Als wir nach einem Imbiss beim Döner an der Siegessäule auf dem Platz ankamen, hatte die Völkerwanderung bereits begonnen. Auf dem Platz standen nur noch kleine Grüppchen mit orangefarbenen Mützen herum (die Eintracht-Ultras hatten wie schon einige Male zuvor zum „Orange Chaos“ aufgerufen, bei dem alle in Orange erscheinen sollten) und das Ausmaß der Verwüstung wurde sichtbar. Überall lagen Glas und Müll und an einer Stelle brannte ein sogar kleines Feuerchen auf dem Boden. Der Platz glich einem Schlachtfeld.

Dieses Bild gibt nicht annähernd wieder, wie der Place de la Victoire, auf dem die Fans den ganzen Tag feierten, aussah. (Quelle: Ruti)
Dieses Bild gibt nicht annähernd wieder, wie der Place de la Victoire, auf dem die Fans den ganzen Tag feierten, aussah.

Wild aber friedlich

Auf der gegenüberliegenden Seite des Platzes befand sich das Ende der zum Stadion laufenden Menschenmasse, zu der wir uns begaben. Der Verkehr war komplett lahmgelegt. Ein Auto, das gerade aus der Masse herauskam, hatte mehr Aufkleber als ein Formel-1-Wagen. Andere Vehikel, die uns auf dem Weg begegneten und warten mussten, bis die Adlerinvasion vorüber war, wurden angetanzt, geschüttelt und natürlich auch wieder beklebt.
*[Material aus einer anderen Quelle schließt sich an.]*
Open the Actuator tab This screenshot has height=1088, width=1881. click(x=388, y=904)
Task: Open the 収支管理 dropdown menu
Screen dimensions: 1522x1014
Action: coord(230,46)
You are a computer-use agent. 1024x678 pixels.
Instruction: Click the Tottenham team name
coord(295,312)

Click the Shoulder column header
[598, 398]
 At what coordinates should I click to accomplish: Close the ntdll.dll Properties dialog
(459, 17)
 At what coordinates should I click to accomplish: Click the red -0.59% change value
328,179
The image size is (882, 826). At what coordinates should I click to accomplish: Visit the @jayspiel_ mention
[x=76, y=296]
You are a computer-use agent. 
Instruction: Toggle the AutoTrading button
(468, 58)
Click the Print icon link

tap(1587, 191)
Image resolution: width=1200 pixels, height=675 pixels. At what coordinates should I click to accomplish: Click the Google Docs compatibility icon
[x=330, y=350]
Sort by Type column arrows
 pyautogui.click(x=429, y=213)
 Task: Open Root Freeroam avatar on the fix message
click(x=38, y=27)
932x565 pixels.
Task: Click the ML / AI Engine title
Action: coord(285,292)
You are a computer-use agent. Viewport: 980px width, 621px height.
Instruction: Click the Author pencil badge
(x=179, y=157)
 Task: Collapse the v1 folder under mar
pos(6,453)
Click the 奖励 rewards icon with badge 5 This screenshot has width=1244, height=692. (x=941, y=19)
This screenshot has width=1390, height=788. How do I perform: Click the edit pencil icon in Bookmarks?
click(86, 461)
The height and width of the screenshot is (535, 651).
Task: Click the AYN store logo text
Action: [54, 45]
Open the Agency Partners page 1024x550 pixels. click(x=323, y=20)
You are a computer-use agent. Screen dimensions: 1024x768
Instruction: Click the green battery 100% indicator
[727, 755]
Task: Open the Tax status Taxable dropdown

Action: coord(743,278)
Bengalos haben einen schlechten Ruf, sehen aber gut aus. (Quelle: D.K.)
Bengalos haben einen schlechten Ruf, sehen aber gut aus.

Der Tross bewegte sich fahnenschwenkend, singend und feiernd langsam vorwärts. Etwas Pyrotechnik tauchte die Umgebung in orangefarbenes Licht und schaffte das passende Ambiente. Die Einheimischen standen an den Fenstern und Balkonen, schauten dem wilden Treiben zu, machten Fotos und Videos und klatschten zu den Fangesängen der Anhänger von Eintracht Frankfurt. Natürlich gab es auch einige, die alles andere als begeistert aussahen.

Die meisten hatten wohl in weiser Voraussicht ihre Geschäfte geschlossen. Erst als wir uns dem Stadion näherten, sahen wir Läden, die geöffnet waren. Auf der Suche nach Biernachschub und Essbarem stürmten die Fans diese Läden, denen sie wohl den Umsatz des Jahres bescherten – zumindest soweit die Verkäufer die Lage im Griff behielten. Einer der Gastwirte ging lieber kein Risiko ein. Er stand vor seinem Laden, hielt die Tür zu und sagte im Sekundentakt „Non“. Und die Eintracht-Fans respektierten das offenbar.

Ghettobird über unseren Köpfen

Die Polizei war in großer Zahl und sogar mit deutscher Unterstützung anwesend. Über uns kreiste die ganze Zeit ein Hubschrauber. Als wir im Stadion waren, saß unweit von uns ein Fan, der sich tränenüberströmt die Augen rieb und offenbar Pfefferspray abbekommen hatte. Kleinere Scharmützel scheint es also gegeben zu haben. Überwiegend verlief aus meiner Sicht aber alles friedlich.

Der Weg zum Stadion war ein überragendes Erlebnis und obwohl ich den halben Tag den Porzellangott angebetet hatte, öffnete ich mir zur Feier des Tages dann auch wieder ein Bier.

Das Stade Jacques-Chaban-Delmas ist klein aber schick. (Quelle: Ruti)
Das Stade Jacques-Chaban-Delmas ist klein aber schick.